● **What is needed**:
Count every line in the data that contains the word "will", then report that number alone.

________________________

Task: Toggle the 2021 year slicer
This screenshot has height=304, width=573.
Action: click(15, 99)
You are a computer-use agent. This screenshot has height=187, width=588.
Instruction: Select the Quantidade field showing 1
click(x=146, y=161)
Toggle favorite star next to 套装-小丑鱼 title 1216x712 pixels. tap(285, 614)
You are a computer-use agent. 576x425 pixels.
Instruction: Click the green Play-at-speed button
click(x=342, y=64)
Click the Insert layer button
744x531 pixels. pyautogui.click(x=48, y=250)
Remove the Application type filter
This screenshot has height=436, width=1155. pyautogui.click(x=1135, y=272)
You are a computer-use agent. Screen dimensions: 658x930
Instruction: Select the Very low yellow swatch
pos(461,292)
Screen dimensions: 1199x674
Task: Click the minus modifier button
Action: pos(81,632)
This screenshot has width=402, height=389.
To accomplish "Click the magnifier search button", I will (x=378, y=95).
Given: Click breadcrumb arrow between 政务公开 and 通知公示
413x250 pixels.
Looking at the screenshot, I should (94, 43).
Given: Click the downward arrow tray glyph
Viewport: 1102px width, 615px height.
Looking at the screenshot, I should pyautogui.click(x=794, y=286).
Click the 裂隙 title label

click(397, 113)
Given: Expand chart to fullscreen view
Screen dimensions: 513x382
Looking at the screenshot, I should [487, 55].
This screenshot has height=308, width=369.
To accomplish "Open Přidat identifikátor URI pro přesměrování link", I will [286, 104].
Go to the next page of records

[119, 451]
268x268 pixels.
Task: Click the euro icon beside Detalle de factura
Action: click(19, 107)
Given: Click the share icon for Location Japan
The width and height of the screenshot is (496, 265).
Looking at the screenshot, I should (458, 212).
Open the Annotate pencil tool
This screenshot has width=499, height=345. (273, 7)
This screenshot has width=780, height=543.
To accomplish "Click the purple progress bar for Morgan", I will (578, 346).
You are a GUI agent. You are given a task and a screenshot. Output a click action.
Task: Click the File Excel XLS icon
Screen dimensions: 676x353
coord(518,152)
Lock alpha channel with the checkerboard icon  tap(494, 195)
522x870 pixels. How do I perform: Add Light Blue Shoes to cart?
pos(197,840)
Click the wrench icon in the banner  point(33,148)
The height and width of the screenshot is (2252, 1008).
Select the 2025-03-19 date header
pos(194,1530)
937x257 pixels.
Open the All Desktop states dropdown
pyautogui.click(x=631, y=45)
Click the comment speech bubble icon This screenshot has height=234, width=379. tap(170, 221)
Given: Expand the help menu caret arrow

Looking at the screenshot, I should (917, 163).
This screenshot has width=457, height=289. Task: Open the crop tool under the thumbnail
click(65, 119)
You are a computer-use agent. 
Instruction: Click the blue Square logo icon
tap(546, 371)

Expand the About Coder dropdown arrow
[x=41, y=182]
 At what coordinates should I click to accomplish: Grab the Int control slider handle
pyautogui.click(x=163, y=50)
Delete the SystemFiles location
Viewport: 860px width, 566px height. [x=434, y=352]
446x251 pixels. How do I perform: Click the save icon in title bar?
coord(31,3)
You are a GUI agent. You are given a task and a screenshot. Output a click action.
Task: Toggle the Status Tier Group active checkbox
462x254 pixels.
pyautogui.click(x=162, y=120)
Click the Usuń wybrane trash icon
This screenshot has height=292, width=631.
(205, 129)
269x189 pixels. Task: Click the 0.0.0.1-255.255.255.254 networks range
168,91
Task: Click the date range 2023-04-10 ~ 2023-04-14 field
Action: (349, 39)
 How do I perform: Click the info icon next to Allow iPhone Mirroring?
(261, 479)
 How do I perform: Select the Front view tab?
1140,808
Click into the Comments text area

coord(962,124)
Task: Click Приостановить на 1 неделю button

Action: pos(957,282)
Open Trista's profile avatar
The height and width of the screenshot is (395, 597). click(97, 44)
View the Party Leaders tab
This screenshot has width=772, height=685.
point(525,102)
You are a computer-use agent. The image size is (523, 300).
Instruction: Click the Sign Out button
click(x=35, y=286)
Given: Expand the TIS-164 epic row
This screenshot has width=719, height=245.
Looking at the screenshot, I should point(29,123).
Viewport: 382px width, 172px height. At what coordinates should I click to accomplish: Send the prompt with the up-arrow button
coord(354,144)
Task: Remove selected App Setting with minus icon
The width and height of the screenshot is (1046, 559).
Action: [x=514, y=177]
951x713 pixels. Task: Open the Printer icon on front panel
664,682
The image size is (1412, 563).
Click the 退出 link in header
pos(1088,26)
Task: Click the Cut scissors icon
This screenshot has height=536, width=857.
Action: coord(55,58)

________________________

● **Result of the exercise**:
3